Work request: Starting at the first line of the data below, write out each line exactly until you reach the line containing "[Expandir tela] (28, 2559)", and include that line too.

Dataset entries
▬▬▬▬▬▬
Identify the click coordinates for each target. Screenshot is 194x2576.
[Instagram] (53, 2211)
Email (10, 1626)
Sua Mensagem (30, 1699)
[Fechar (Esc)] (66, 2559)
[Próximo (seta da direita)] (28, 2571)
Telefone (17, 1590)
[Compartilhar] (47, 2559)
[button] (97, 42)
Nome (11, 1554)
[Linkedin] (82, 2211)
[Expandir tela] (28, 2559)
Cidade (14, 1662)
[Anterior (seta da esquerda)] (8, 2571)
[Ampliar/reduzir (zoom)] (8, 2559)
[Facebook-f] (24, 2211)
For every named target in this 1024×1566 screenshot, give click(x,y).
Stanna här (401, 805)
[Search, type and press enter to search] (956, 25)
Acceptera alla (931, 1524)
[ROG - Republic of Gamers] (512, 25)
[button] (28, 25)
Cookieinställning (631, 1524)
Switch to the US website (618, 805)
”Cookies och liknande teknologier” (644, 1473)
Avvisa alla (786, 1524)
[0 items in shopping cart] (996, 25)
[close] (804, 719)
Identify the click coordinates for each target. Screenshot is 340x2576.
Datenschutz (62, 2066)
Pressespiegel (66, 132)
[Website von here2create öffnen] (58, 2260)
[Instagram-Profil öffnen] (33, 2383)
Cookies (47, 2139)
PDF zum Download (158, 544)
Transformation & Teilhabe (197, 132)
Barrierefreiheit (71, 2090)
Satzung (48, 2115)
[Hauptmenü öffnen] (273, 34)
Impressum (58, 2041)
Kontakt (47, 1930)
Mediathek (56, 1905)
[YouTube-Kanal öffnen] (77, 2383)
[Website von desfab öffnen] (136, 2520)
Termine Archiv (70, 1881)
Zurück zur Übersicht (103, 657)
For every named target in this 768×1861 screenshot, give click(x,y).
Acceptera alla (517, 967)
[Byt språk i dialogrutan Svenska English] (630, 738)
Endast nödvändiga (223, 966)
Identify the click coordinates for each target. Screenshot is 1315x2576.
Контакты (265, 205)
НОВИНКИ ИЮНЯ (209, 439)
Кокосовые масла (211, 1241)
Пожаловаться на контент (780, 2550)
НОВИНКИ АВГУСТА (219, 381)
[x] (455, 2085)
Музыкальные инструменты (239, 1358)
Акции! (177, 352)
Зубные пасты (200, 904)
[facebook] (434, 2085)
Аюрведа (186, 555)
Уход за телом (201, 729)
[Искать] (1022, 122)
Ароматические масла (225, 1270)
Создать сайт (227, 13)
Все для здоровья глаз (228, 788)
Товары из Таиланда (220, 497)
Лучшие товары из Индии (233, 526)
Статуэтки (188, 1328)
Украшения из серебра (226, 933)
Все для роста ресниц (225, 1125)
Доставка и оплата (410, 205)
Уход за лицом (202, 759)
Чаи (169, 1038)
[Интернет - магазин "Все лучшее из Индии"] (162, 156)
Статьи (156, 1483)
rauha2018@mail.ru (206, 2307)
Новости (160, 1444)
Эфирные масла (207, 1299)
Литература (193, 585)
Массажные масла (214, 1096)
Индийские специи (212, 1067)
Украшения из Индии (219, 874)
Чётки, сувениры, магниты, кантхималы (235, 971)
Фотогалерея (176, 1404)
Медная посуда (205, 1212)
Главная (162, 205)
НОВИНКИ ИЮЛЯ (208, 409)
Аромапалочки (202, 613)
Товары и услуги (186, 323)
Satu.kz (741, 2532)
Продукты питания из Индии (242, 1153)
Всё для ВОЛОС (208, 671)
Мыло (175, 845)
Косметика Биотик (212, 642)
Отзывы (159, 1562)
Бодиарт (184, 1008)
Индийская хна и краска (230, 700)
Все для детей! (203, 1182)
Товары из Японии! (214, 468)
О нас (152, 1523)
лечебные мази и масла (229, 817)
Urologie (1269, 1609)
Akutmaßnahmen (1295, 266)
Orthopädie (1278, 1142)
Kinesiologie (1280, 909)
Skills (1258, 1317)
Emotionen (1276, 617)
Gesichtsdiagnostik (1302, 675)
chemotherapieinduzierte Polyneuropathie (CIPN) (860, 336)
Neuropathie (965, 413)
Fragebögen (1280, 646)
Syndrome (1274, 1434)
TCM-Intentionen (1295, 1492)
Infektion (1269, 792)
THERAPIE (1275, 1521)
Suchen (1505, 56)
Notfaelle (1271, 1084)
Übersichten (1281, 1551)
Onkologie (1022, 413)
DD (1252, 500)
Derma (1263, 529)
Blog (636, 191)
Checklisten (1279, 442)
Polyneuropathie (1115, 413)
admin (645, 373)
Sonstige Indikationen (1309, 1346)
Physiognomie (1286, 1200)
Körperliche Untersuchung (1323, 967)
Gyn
▬▬▬▬▬▬
Output:
Identify the click coordinates for each target. Screenshot is 194x2576.
[Instagram] (53, 2211)
Email (10, 1626)
Sua Mensagem (30, 1699)
[Fechar (Esc)] (66, 2559)
[Próximo (seta da direita)] (28, 2571)
Telefone (17, 1590)
[Compartilhar] (47, 2559)
[button] (97, 42)
Nome (11, 1554)
[Linkedin] (82, 2211)
[Expandir tela] (28, 2559)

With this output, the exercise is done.